• _TASKS AND EXERCISES_
- a) Reproduce everything in the wearable technology article below from "Wearables are a" down to "wearable technology user.", word for word.
- b) Carry on the wearable technology article below, picking up after its final sentence.

• _SOURCE TEXT_
◆ ◆ ◆ ◆
Wearable technology comes with advances, risks

SANTA CLARA COUNTY, Calif. (KTVU) - The Apple Watch is the latest in wearable technology. The first wearable technology began 440 years ago with the first pocket watch, and the Apple Watch is the latest device.

Wearable tech is making rapid advances, but the progress but entails some risk.

Wearable technology grows in importance with each and every new technology, whether it's wildly successful like the shirt or pants pocket iPhone, or a bit too early for its time, like Google Glass undergoing a serious reworking.

Tech giant Intel is pushing it as far as the imagination will allow. "Wearables is just going to be is how you live your life. Everything that's a part of your life will have some kind of technology that's talking to some other technology," says an Intel video.

Wearables are a major thrust of consumer electronics makers. KTVU spoke with 19-year-old Ben May who was proudly wearing some large headphones around his neck. "These are Beats and I wear them every day just to listen to music," he said.

"A lot of the stuff is gonna be hands free. It's gonna be easier for the average person like you or me to use but, yeah, I'm really excited about what's to come," says Tommy Cameron, another wearable technology user.

Soon, solar powered clothing will be released – to keep all the wearable technology fully charged.
◆ ◆ ◆ ◆
• _RECORDS_

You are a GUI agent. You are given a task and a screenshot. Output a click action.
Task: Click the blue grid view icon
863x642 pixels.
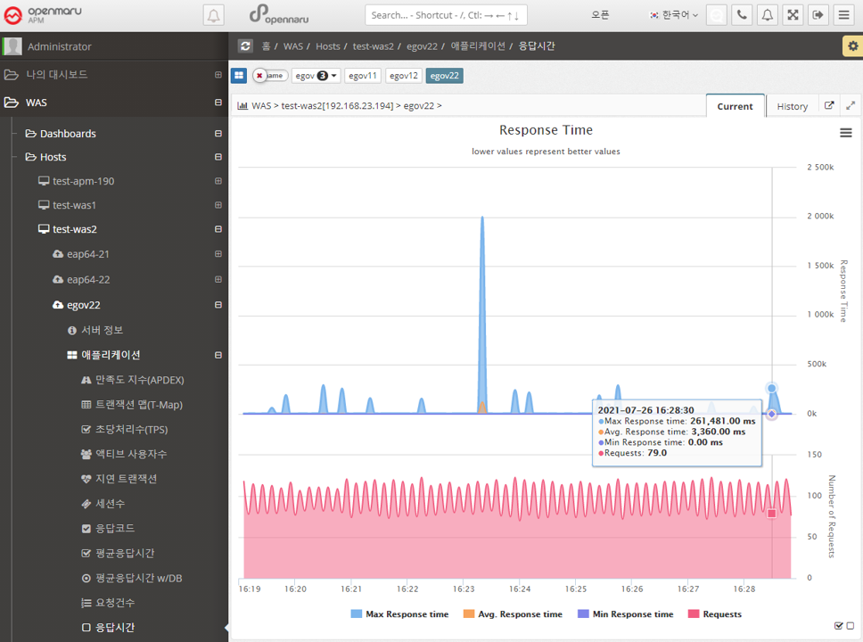tap(239, 76)
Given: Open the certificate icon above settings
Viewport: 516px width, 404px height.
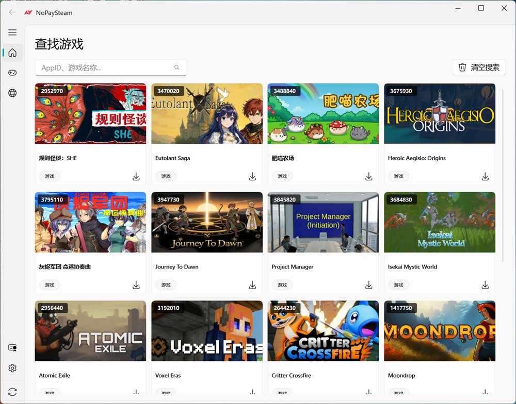Looking at the screenshot, I should coord(12,348).
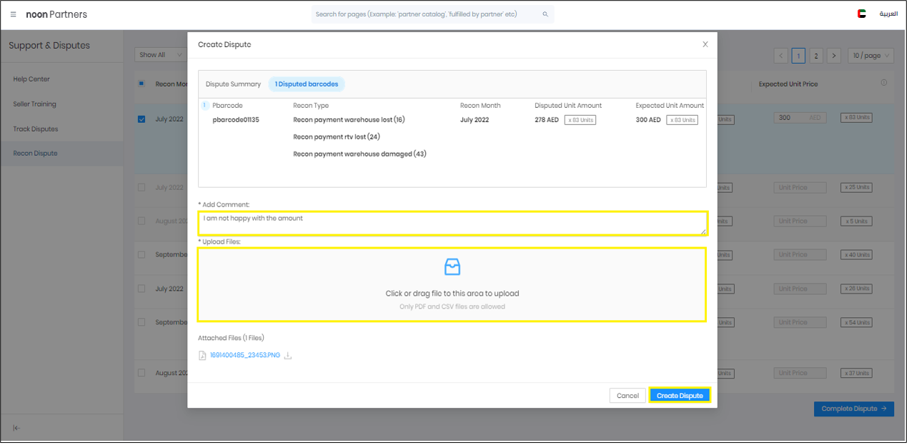Screen dimensions: 909x445
Task: Click the Create Dispute button
Action: [x=680, y=395]
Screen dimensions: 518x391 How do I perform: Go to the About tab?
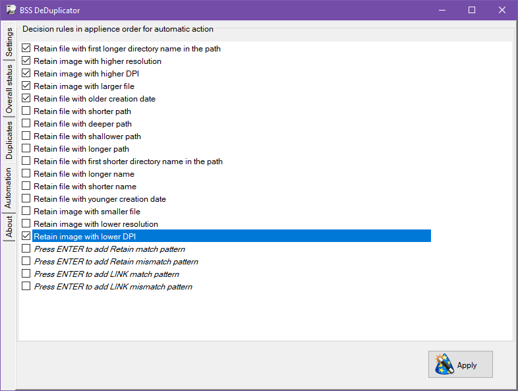coord(9,226)
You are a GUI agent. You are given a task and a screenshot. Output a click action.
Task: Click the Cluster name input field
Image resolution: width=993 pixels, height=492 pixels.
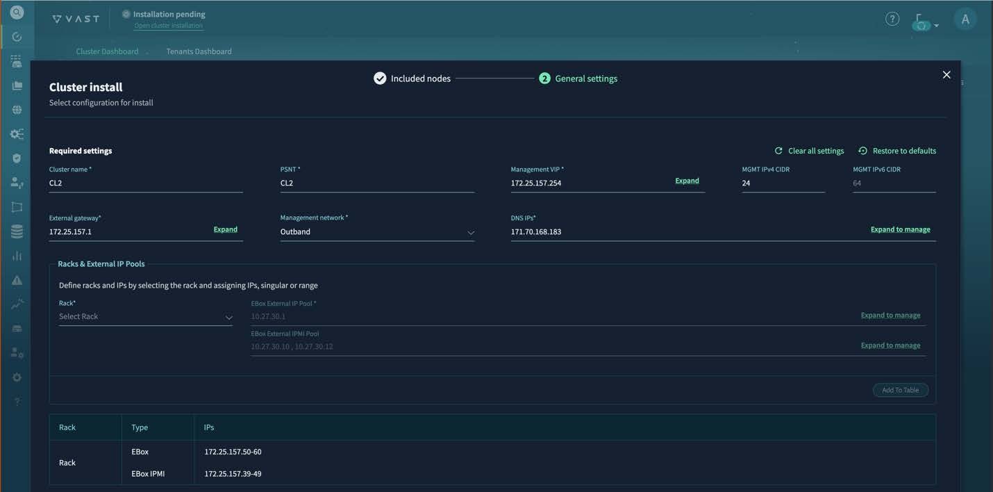coord(146,183)
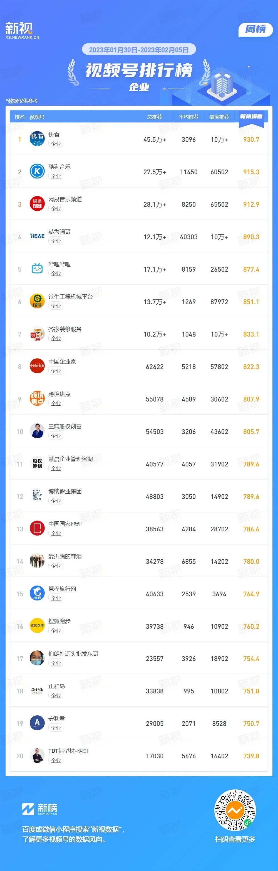Sort by the 总推荐 column header

pos(155,117)
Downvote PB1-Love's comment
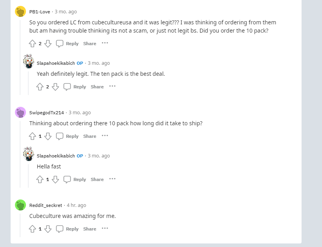The width and height of the screenshot is (322, 247). 48,44
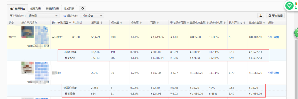Switch to the 关键词列表 tab
Screen dimensions: 298x99
[x=52, y=8]
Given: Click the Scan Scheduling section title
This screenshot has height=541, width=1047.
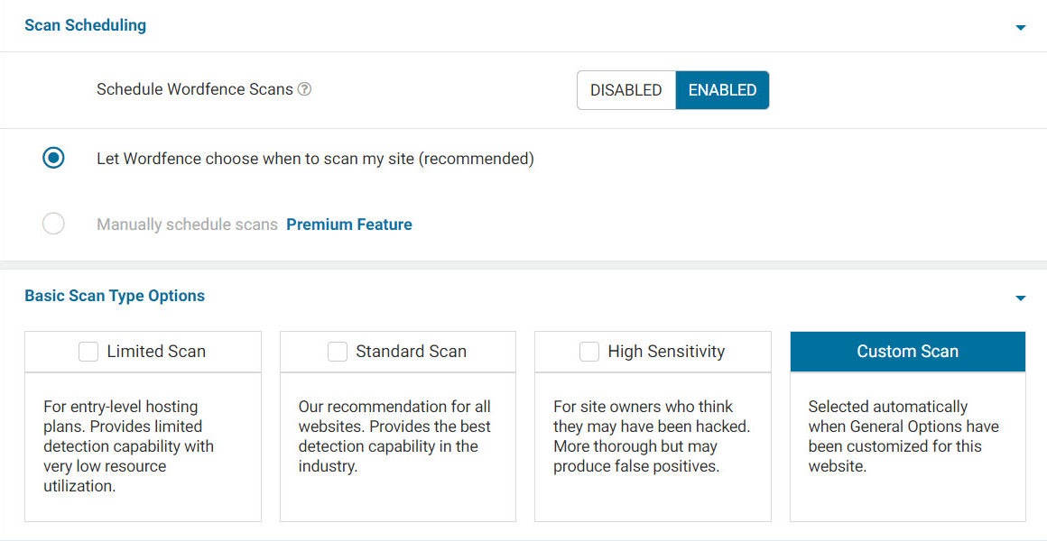Looking at the screenshot, I should point(85,25).
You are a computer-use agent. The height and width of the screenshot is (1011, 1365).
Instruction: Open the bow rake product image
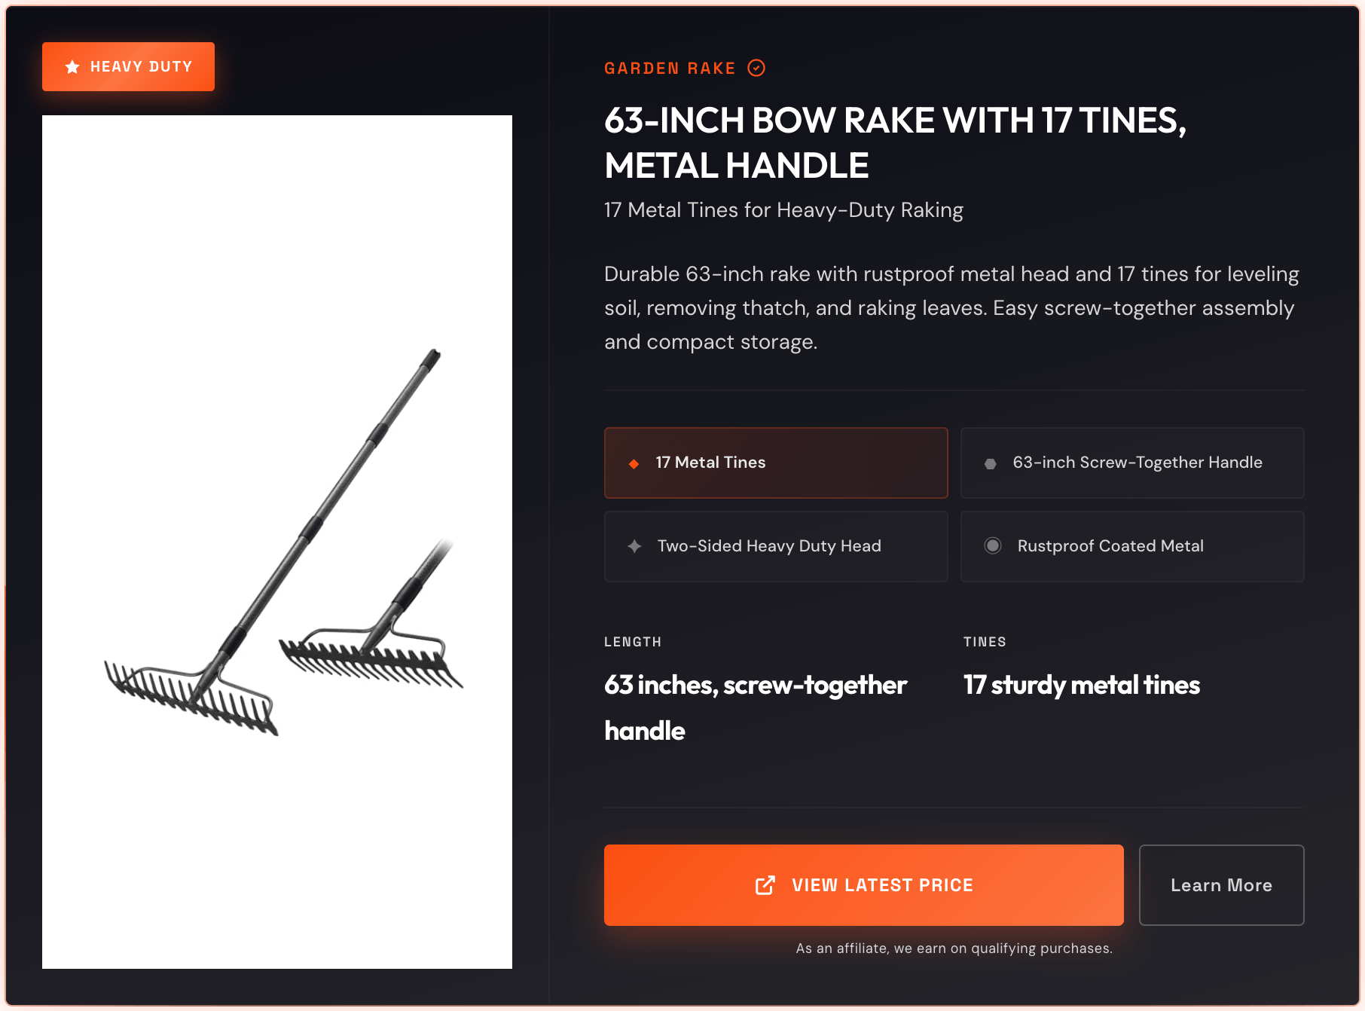[277, 542]
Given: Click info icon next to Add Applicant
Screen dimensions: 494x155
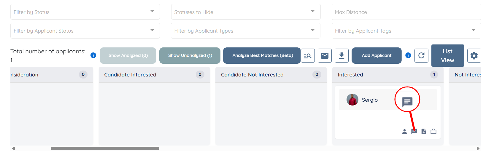Looking at the screenshot, I should tap(408, 55).
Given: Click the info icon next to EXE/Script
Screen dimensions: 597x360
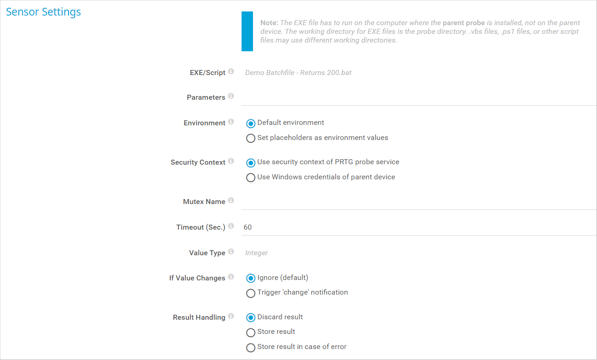Looking at the screenshot, I should click(x=231, y=72).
◆ ◆ ◆ ◆
• _ANSWERS BY TASK_
- a)
Wearables are a major thrust of consumer electronics makers. KTVU spoke with 19-year-old Ben May who was proudly wearing some large headphones around his neck. "These are Beats and I wear them every day just to listen to music," he said.

"A lot of the stuff is gonna be hands free. It's gonna be easier for the average person like you or me to use but, yeah, I'm really excited about what's to come," says Tommy Cameron, another wearable technology user.

- b)
But there may be a heavy cost. "We're exposed to what some people are calling, 'electrosmog,'" said Professor Joel Moskowitz.

Moskowitz is an expert from UC Berkeley's School of Public Heath, who says the devices emit differing amounts of microwave radiation that, in their totality may cause some users to get everything from electromagnetic sensitivity to tumors.

"Putting a transmitter on your body, a transmitter that emits microwave radiation is potentially harmful," said Moskowitz.

Beyond things such as watches that can open electronic lock or wireless cameras, half the size of a domino, that make the tiny GoPro look gigantic, much more serious stuff is becoming available.

Los Angeles based GTX makes Smart Soles - shoe implants that can warn a parent if their child is straying away or warn a caretaker if an Alzheimer's patient has done the same and continuously track them to their precise location.

Even Christopher Reeve's 15 year old 2000 Super Bowl ad imagining him walking again after his crippling fall from a horse was fantasy back then. But now, wearable technology today is allowing people to stand and walk with the assistance of special suits.